-- start of Excerpted data --
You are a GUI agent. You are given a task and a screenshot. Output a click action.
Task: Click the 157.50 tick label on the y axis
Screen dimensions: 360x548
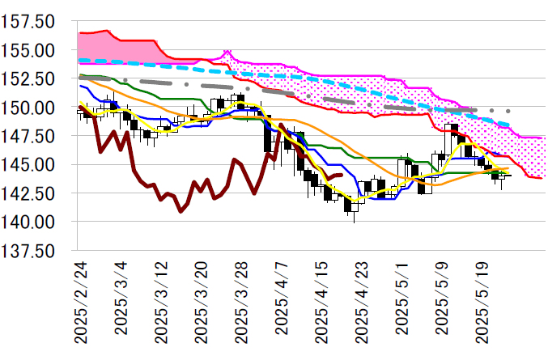point(28,21)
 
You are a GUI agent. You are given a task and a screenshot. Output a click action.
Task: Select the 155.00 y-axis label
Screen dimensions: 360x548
point(28,50)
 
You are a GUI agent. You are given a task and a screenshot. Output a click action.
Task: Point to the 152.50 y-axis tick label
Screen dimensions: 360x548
point(28,78)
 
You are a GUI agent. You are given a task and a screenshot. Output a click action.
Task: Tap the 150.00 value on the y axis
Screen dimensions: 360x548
point(28,108)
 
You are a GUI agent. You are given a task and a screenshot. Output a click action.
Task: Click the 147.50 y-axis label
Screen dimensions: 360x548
point(28,136)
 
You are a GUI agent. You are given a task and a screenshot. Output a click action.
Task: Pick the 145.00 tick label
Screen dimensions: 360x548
point(28,164)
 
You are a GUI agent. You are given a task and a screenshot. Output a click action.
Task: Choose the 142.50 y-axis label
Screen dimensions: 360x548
point(28,193)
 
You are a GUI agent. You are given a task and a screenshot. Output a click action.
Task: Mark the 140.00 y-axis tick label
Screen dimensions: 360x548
point(28,222)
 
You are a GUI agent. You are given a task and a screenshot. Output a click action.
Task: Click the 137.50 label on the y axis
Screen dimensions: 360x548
point(28,251)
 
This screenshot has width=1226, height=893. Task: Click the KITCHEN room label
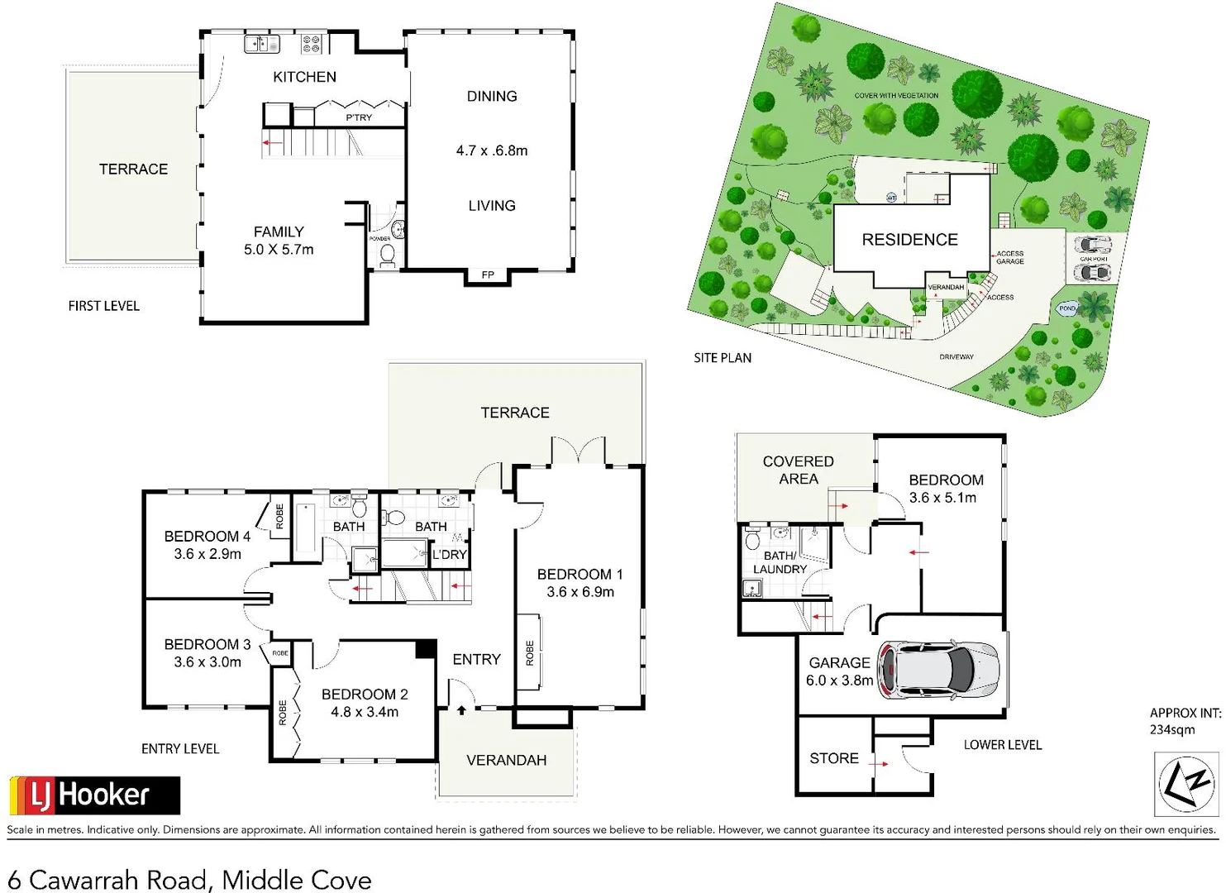[304, 77]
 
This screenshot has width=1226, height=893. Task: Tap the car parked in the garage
[938, 668]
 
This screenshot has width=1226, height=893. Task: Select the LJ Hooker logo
[94, 795]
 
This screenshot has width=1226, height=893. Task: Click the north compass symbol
[1185, 784]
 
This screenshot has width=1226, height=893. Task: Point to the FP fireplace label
[488, 275]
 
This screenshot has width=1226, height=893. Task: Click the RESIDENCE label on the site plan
[909, 240]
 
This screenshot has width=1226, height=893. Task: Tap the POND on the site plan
[1067, 308]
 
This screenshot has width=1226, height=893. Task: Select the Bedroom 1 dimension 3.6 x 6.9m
[580, 592]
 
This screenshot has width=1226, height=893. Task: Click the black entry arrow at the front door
[461, 709]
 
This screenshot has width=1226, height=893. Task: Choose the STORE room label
[833, 758]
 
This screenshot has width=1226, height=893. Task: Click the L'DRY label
[450, 555]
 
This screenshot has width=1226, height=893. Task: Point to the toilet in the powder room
[387, 254]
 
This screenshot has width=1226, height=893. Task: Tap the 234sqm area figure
[1171, 729]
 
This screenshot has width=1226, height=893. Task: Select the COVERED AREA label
[798, 470]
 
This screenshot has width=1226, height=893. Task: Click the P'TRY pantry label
[359, 117]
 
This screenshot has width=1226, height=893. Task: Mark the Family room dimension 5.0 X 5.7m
[279, 250]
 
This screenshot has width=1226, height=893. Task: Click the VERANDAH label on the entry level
[506, 760]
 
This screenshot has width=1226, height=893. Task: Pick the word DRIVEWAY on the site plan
[956, 357]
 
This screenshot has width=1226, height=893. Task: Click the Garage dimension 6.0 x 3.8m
[839, 680]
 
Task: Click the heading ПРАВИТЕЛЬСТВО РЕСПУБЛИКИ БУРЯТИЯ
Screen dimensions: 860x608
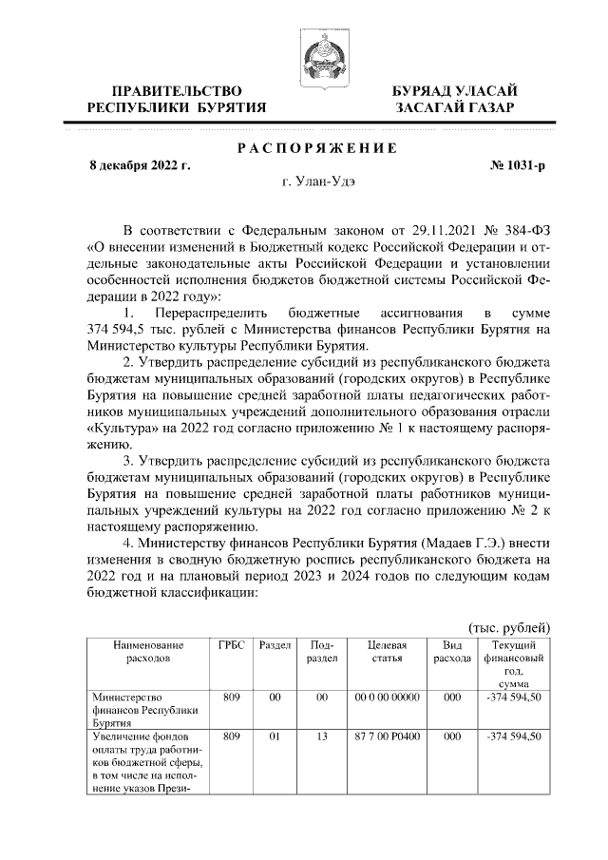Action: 177,99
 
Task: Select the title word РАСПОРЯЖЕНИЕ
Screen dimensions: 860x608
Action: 316,148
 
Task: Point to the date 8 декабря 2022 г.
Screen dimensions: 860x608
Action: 139,165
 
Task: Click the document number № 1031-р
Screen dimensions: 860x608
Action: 518,165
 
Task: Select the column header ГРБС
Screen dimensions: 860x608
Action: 231,645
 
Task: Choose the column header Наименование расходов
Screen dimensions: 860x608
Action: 148,651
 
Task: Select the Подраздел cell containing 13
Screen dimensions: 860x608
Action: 322,736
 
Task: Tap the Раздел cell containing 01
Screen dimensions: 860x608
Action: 275,736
-- end of Excerpted data --
> **To do**:
Reproduce the part of the lines that opens with the line containing "COVERED AREA label" and closes with the line containing "Action: 322,736", requests included. Multiply every coordinate in the answers by 1.7, round each result to a whole number with halves rounded up, and omit the pictures.

> **Written answer**:
This screenshot has width=1226, height=893. Task: Select the COVERED AREA label
[1357, 799]
 
This screenshot has width=1226, height=893. Task: Click the P'TRY pantry label
[610, 199]
 
This screenshot has width=1226, height=893. Task: Mark the Family room dimension 5.0 X 5.7m
[474, 425]
 
This screenshot has width=1226, height=893. Task: Click the VERANDAH label on the entry level
[860, 1292]
 
This screenshot has width=1226, height=893. Task: Pick the word DRIVEWAY on the site plan
[1625, 607]
 
This screenshot has width=1226, height=893. Task: Click the Garage dimension 6.0 x 3.8m
[1426, 1156]
 
Task: Click the heading ПРАВИТЕЛЬСТВО РЕСПУБЛИКИ БУРЯТИЯ
Screen dimensions: 860x608
Action: 301,168
 
Task: Select the title word РАСПОРЯЖЕНИЕ
Screen dimensions: 860x608
Action: 537,252
 
Task: Point to the date 8 декабря 2022 г.
Screen dimensions: 860x608
Action: 236,281
 
Task: Click the document number № 1031-р
Screen dimensions: 860x608
Action: 881,281
 
Task: Select the column header ГРБС
Screen dimensions: 860x608
Action: 393,1097
 
Task: Choose the column header Наименование расходов
Screen dimensions: 860x608
Action: 252,1107
 
Task: Select the Подраздел cell containing 13
Screen dimensions: 860x608
Action: 547,1251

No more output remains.